Lee and Jessye Lawrence, another organizer, were inspired to set up the gathering calling out what they considered a lack of support both in schools and at home to combat bullying, especially after the most recent school shooting.
They both saw it as an issue that is not given enough attention by adults who can make a difference. Lee was particularly disappointed in the school districts responses to the shooting.
“(Mattoon school district) put out their response that they couldn't find that any of this (the shooting) was due to bullying,” she said. “I think it is important for the school district to know that we don't believe them at all."
“We know it was due to bullying because it is swept under the rug all of the time” she continued. “Half of us here have students or kids that have been bullied in the school district.”
As previously reported, some sources have indicated that bullying might have been the motivation for the Sept. 20 shooting in the school's cafeteria.

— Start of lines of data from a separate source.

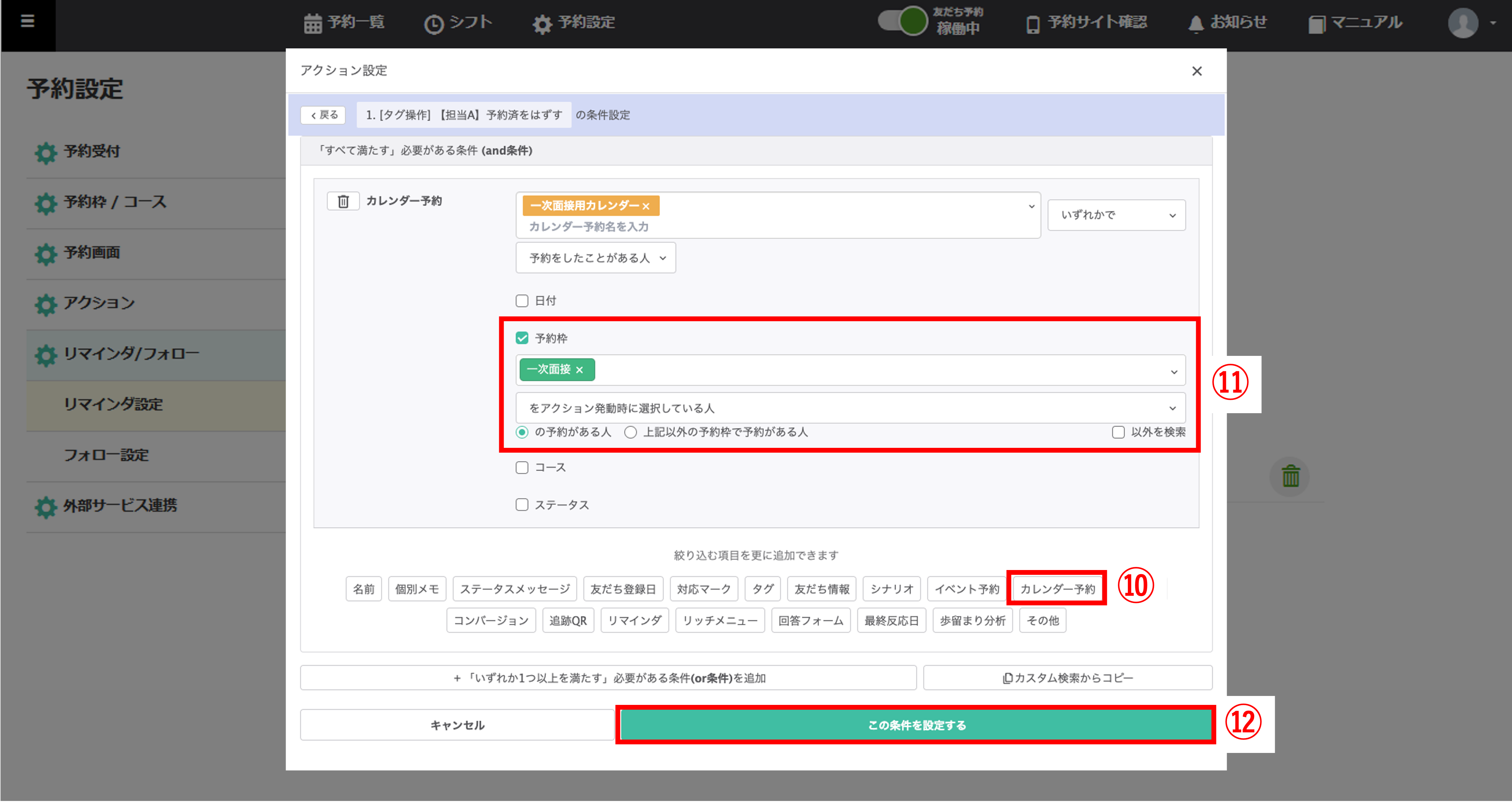
Task: Enable the 日付 checkbox
Action: [522, 301]
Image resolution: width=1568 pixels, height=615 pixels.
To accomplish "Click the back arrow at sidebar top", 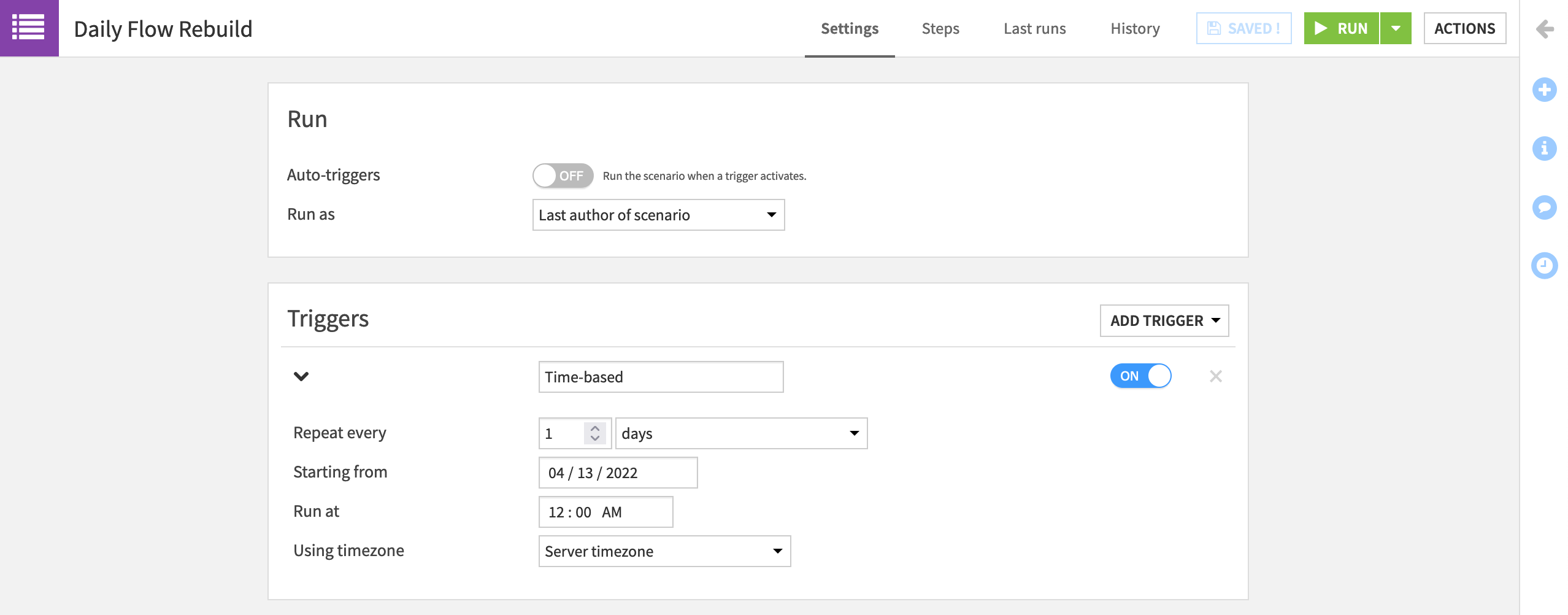I will pyautogui.click(x=1544, y=29).

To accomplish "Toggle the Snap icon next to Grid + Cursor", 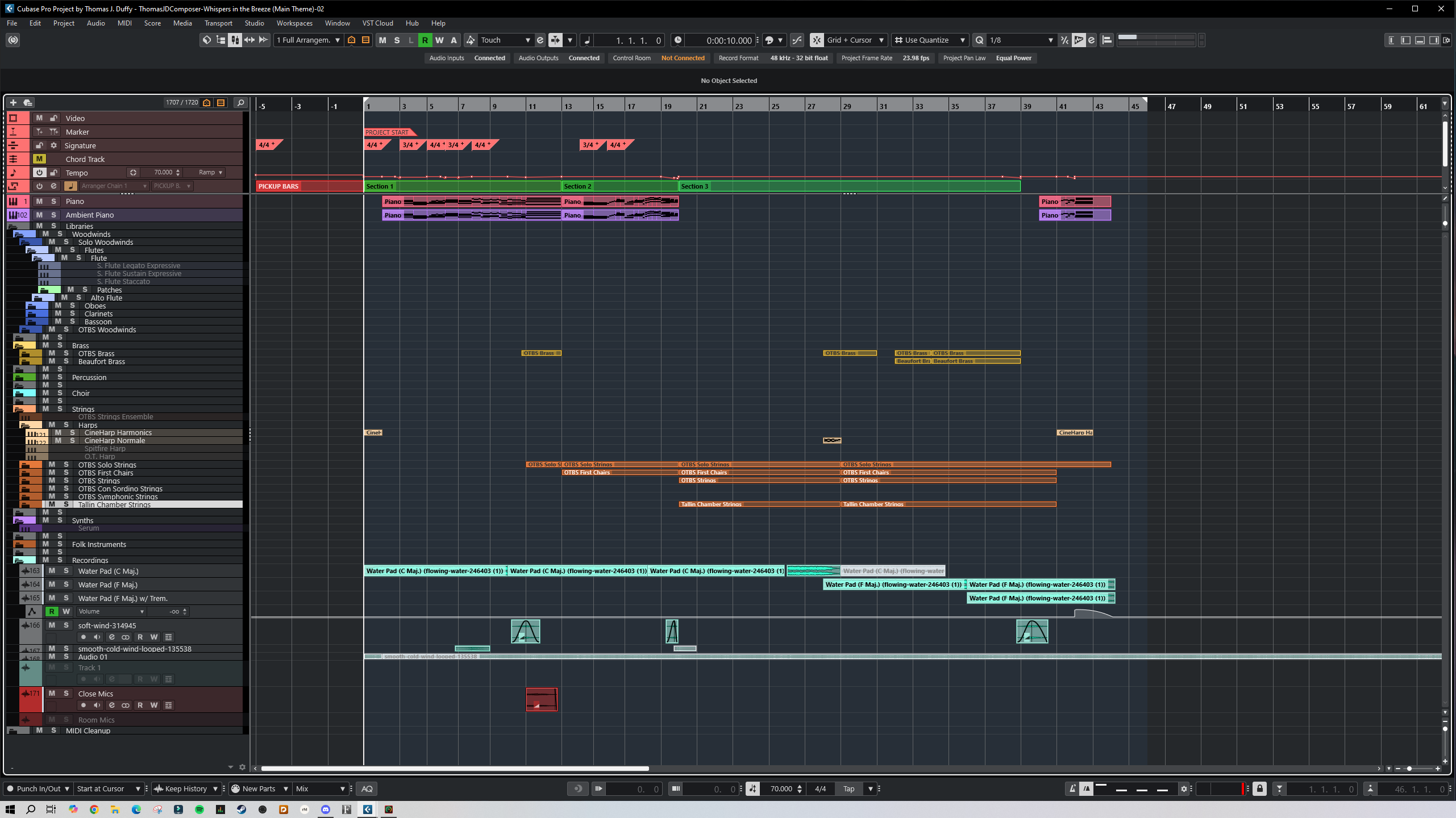I will click(817, 40).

In a statement made Sept. 29, school administrators and local police leaders cautioned the public about the media’s or community’s assumptions or rumors, including bullying, that led to the shooting.
No one in an official capacity who is involved in the investigation has confirmed any motives or specific situations that led to the shooting.
School officials could not be reached because local schools had an extended weekend for Columbus Day.
The group of about 10 demonstrators stood near the entrance to the high school on Marshall Avenue carrying signs calling for bullying to stop.
One of those that showed, Rachel Hill, said she had her son in mind as she stood with the others.
“My son, Trenton, has been bullied since the fourth grade and his teacher told him that he would not help him anymore,” she said.
Hill said the bullying from students and the apathy from teachers just escalated when he got into middle school.
“They would just nag on him about talking about it,” she said.
Trenton is now in the Bridges Regional Safe School and Beacons Programs where the first time ever he said school was “fun,” Rachel noted.
For Rachel, her son’s experience was reason enough to demonstrate.
That was a similar case to others at the rally many of whom were parents or relatives of someone who was bullied. The group started waving their signs as cars went by following a prayer by retired minister Joe Techau.